**WHAT TO DO:** Copy the entries below word for word, starting at the line containing "Viewport: 1456px width, 825px height." and ending after the line containing "Action: (528, 19)".

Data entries
──────

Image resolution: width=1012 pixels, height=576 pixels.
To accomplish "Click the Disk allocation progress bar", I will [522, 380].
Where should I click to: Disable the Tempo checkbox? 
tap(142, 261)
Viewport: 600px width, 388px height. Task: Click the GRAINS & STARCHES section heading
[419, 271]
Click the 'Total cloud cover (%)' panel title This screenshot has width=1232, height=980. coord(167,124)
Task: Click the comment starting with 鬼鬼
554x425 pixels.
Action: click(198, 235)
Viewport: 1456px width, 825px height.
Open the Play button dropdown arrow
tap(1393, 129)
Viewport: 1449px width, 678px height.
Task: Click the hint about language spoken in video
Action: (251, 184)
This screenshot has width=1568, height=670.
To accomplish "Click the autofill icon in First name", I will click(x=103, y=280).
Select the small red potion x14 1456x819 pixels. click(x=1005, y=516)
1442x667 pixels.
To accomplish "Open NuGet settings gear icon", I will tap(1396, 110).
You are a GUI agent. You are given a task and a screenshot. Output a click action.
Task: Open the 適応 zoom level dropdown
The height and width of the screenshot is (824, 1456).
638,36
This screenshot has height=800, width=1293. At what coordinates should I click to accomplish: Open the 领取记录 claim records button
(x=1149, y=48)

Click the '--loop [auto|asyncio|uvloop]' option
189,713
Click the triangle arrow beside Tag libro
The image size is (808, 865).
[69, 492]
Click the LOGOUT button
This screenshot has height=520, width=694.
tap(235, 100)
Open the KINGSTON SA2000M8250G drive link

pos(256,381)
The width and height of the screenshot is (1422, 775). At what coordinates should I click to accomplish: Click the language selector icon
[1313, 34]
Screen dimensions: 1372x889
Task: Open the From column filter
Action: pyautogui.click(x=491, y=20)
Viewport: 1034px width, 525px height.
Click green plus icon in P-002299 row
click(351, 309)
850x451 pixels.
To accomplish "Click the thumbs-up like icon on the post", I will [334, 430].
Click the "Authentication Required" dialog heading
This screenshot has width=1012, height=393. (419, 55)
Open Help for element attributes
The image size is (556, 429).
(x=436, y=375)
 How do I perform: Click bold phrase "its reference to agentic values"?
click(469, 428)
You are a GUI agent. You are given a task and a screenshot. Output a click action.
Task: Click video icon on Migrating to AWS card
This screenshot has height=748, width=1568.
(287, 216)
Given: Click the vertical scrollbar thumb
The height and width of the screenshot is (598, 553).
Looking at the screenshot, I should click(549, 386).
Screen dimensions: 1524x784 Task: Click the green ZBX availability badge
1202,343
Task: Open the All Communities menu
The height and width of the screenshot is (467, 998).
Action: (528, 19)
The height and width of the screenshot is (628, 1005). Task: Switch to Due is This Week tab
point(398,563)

──────

**WRITTEN SOLUTION:**
Viewport: 1456px width, 825px height.
Open the Play button dropdown arrow
tap(1393, 129)
Viewport: 1449px width, 678px height.
Task: Click the hint about language spoken in video
Action: (251, 184)
This screenshot has width=1568, height=670.
To accomplish "Click the autofill icon in First name", I will click(x=103, y=280).
Select the small red potion x14 1456x819 pixels. click(x=1005, y=516)
1442x667 pixels.
To accomplish "Open NuGet settings gear icon", I will tap(1396, 110).
You are a GUI agent. You are given a task and a screenshot. Output a click action.
Task: Open the 適応 zoom level dropdown
The height and width of the screenshot is (824, 1456).
638,36
This screenshot has height=800, width=1293. At what coordinates should I click to accomplish: Open the 领取记录 claim records button
(x=1149, y=48)

Click the '--loop [auto|asyncio|uvloop]' option
189,713
Click the triangle arrow beside Tag libro
The image size is (808, 865).
[69, 492]
Click the LOGOUT button
This screenshot has height=520, width=694.
tap(235, 100)
Open the KINGSTON SA2000M8250G drive link

pos(256,381)
The width and height of the screenshot is (1422, 775). At what coordinates should I click to accomplish: Click the language selector icon
[1313, 34]
Screen dimensions: 1372x889
Task: Open the From column filter
Action: pyautogui.click(x=491, y=20)
Viewport: 1034px width, 525px height.
Click green plus icon in P-002299 row
click(351, 309)
850x451 pixels.
To accomplish "Click the thumbs-up like icon on the post", I will [334, 430].
Click the "Authentication Required" dialog heading
This screenshot has width=1012, height=393. (419, 55)
Open Help for element attributes
The image size is (556, 429).
(x=436, y=375)
 How do I perform: Click bold phrase "its reference to agentic values"?
click(469, 428)
You are a GUI agent. You are given a task and a screenshot. Output a click action.
Task: Click video icon on Migrating to AWS card
This screenshot has height=748, width=1568.
(287, 216)
Given: Click the vertical scrollbar thumb
The height and width of the screenshot is (598, 553).
Looking at the screenshot, I should click(549, 386).
Screen dimensions: 1524x784 Task: Click the green ZBX availability badge
1202,343
Task: Open the All Communities menu
The height and width of the screenshot is (467, 998).
Action: (528, 19)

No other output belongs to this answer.